Volunteers can save lives
Shortly after Christmas we had a first-hand experience with the Tidioute Volunteer Fire Department.
Our home is equipped with a carbon monoxide alarm and on the evening of December 26, 2012, it activated. After calling 911 the Tidioute Volunteer Fire Department quickly responded.
In the midst of a snowstorm, five gentleman (Mark Vasley, Corey Nicholson, Chris Morgan, Nathan Brown and Jonathan Brown) left their families and negotiated their equipment to our home to provide assistance. In their “space suits,” they determined we had lethal carbon monoxide levels in our home. They professionally vented the house and determined the source of the problem. They also contacted Jack and Shawn Fulkman who responded and assisted at the scene. Paul and Kathy Matie, best neighbors that they are, provided temporary shelter for our family.

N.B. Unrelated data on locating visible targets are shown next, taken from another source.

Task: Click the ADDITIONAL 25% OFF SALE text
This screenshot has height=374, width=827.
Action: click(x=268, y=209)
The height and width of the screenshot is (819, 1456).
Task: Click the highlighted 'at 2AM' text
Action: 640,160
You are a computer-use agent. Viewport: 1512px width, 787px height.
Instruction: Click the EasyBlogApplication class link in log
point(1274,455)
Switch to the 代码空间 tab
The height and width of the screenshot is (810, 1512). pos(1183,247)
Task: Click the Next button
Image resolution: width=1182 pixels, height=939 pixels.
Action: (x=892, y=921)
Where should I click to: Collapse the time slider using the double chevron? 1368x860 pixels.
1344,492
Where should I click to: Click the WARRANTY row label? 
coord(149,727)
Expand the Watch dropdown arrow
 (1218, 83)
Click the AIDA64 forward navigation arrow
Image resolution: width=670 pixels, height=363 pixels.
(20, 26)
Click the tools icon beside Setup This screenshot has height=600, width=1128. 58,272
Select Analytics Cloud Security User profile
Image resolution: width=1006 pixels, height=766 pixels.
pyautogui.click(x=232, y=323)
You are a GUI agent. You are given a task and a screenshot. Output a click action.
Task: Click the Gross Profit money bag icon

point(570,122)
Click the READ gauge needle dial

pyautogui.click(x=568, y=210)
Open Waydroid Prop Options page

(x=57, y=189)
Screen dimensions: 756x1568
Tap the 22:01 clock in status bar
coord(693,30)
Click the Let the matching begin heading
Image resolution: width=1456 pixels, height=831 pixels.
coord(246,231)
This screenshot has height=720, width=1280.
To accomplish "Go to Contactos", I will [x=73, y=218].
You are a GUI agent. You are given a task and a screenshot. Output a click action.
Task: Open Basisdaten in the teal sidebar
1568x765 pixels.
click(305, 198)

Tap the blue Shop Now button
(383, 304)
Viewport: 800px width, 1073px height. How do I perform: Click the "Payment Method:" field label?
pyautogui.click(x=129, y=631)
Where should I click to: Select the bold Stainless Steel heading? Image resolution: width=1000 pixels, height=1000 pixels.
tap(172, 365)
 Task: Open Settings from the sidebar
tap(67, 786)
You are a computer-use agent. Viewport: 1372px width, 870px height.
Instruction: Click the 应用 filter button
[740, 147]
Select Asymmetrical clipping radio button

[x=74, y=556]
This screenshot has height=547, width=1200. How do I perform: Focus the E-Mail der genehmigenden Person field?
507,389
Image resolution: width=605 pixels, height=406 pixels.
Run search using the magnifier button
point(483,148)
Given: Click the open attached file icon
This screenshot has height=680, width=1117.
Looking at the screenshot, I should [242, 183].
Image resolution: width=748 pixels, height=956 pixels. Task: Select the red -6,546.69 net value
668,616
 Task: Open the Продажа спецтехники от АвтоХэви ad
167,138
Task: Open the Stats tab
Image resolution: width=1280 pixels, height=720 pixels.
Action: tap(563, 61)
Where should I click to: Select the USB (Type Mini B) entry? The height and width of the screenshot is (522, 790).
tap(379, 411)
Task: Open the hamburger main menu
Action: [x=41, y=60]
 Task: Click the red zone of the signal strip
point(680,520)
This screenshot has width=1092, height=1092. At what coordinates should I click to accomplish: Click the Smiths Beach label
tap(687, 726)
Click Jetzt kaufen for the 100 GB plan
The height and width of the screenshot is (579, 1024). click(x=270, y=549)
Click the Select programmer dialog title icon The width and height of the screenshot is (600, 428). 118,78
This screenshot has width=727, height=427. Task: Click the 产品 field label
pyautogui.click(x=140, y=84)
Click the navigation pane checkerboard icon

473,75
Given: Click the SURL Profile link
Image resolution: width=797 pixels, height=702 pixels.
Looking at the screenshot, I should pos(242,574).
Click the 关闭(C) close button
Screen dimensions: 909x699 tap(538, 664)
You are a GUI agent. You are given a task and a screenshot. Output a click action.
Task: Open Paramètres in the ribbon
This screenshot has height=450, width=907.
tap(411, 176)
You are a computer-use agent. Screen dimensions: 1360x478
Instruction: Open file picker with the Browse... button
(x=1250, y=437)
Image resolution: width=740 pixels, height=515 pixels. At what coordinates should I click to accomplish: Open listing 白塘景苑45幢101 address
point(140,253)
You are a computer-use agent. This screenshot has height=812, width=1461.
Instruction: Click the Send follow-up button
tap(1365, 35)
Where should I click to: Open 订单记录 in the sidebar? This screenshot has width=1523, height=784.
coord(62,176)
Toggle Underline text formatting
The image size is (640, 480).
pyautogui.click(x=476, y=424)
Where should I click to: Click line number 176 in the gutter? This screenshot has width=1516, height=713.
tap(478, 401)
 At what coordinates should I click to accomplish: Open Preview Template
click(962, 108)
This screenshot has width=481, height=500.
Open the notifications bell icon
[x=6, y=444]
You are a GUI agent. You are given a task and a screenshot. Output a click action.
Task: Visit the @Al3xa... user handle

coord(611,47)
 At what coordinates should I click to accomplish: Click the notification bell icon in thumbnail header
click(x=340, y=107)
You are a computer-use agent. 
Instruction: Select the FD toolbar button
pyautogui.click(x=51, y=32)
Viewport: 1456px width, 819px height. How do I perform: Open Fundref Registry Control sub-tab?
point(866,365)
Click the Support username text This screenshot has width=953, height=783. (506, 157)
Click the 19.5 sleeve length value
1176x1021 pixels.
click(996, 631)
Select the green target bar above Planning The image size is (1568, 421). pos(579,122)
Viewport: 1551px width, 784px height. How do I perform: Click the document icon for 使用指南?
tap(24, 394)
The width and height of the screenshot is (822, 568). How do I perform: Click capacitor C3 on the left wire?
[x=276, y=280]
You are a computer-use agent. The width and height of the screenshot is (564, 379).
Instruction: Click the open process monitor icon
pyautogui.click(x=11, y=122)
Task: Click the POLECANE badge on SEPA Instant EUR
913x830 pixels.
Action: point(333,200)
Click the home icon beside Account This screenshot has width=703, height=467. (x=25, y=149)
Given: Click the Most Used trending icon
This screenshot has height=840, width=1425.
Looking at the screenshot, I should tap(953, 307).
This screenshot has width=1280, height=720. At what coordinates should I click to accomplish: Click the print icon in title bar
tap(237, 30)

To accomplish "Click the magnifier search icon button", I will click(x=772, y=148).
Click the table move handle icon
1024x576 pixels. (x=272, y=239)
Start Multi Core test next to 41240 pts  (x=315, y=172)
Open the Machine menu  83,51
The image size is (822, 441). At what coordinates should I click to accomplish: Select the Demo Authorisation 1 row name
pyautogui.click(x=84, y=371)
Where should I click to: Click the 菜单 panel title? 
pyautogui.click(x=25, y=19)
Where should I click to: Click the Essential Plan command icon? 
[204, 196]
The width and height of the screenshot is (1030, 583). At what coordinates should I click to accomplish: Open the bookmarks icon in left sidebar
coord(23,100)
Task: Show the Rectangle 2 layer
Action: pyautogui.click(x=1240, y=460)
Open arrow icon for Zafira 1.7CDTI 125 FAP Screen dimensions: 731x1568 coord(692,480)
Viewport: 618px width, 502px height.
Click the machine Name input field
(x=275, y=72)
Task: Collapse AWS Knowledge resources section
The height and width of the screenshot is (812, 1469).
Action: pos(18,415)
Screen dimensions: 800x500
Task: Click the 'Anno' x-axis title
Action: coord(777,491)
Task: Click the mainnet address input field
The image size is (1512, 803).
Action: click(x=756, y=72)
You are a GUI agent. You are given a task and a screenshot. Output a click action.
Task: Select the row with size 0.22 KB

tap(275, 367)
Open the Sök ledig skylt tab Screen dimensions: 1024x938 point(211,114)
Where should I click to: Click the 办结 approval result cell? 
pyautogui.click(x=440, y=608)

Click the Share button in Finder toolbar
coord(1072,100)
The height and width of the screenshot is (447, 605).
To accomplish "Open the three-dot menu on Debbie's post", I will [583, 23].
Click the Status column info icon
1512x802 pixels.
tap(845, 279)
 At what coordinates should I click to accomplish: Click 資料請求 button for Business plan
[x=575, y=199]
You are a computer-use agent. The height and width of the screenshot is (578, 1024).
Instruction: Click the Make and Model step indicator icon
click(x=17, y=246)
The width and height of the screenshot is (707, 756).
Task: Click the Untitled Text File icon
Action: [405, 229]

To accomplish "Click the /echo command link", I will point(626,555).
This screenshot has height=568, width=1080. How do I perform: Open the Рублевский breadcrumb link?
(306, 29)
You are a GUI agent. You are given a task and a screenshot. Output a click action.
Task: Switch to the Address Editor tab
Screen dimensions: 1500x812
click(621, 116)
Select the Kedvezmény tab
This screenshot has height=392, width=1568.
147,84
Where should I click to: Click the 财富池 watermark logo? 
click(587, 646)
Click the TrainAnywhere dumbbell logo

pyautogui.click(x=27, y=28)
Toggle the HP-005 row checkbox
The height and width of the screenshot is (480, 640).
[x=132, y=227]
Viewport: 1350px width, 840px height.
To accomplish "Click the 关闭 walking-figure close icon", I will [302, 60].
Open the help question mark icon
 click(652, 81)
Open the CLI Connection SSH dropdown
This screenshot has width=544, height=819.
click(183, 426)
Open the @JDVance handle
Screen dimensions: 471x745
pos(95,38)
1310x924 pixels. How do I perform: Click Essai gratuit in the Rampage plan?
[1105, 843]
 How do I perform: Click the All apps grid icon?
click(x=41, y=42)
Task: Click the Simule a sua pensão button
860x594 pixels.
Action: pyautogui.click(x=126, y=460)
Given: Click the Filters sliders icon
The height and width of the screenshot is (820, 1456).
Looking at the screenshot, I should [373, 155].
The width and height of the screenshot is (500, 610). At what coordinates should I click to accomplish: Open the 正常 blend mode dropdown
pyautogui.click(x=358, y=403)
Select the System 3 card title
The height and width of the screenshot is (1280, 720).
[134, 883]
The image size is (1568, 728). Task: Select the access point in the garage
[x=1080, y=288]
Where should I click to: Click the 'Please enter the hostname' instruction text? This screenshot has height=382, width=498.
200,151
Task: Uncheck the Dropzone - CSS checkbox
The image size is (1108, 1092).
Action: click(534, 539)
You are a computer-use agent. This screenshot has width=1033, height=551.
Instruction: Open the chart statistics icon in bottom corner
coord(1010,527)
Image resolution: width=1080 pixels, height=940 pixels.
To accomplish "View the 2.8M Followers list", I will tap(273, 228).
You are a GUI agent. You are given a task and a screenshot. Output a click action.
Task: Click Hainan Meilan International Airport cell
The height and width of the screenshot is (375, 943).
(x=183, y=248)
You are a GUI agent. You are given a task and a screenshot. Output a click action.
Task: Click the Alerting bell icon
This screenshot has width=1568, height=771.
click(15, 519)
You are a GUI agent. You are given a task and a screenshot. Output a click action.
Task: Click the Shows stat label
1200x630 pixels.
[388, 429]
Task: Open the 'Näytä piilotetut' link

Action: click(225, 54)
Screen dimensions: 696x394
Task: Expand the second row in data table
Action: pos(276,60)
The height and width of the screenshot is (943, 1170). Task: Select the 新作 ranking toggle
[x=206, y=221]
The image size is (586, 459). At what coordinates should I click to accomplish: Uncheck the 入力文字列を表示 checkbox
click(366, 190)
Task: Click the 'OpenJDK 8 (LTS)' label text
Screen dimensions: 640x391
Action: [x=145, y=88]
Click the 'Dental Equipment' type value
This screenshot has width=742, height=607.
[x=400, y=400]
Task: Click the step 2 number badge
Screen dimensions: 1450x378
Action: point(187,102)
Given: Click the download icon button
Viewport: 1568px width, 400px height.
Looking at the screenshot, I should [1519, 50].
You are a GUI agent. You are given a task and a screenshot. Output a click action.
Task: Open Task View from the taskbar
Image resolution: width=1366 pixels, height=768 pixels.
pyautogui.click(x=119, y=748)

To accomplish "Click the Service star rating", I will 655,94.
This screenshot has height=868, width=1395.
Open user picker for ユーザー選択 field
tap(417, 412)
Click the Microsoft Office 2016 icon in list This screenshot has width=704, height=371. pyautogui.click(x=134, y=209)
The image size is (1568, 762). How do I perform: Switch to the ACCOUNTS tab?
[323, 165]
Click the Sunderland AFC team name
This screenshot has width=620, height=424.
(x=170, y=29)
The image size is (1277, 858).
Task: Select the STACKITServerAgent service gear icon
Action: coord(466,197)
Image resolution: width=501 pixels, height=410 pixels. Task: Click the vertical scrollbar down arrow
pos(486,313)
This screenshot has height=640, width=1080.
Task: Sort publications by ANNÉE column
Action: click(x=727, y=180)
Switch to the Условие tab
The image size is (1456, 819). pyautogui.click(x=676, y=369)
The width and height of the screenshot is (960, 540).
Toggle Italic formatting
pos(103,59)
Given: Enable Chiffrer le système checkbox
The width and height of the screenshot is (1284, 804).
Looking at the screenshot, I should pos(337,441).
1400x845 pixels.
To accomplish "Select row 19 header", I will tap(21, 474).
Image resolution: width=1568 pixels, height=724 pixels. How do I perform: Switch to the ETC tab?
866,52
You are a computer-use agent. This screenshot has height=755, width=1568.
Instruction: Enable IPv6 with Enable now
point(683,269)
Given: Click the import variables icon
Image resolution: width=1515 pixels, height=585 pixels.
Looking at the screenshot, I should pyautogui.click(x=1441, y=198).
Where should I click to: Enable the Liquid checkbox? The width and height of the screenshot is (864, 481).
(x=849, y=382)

My purpose in writing is twofold: First, to express a sincere thank you to all those involved in helping avoid what could have been a catastrophe, and second, to urge everyone to get and maintain detection and warning devices for carbon monoxide, smoke, and other potential hazards. Once you have them, make sure you maintain them well and keep them in service.
Until something like this happens, we usually don’t realize how important our volunteer groups are and how critical detection instruments can be in our lives.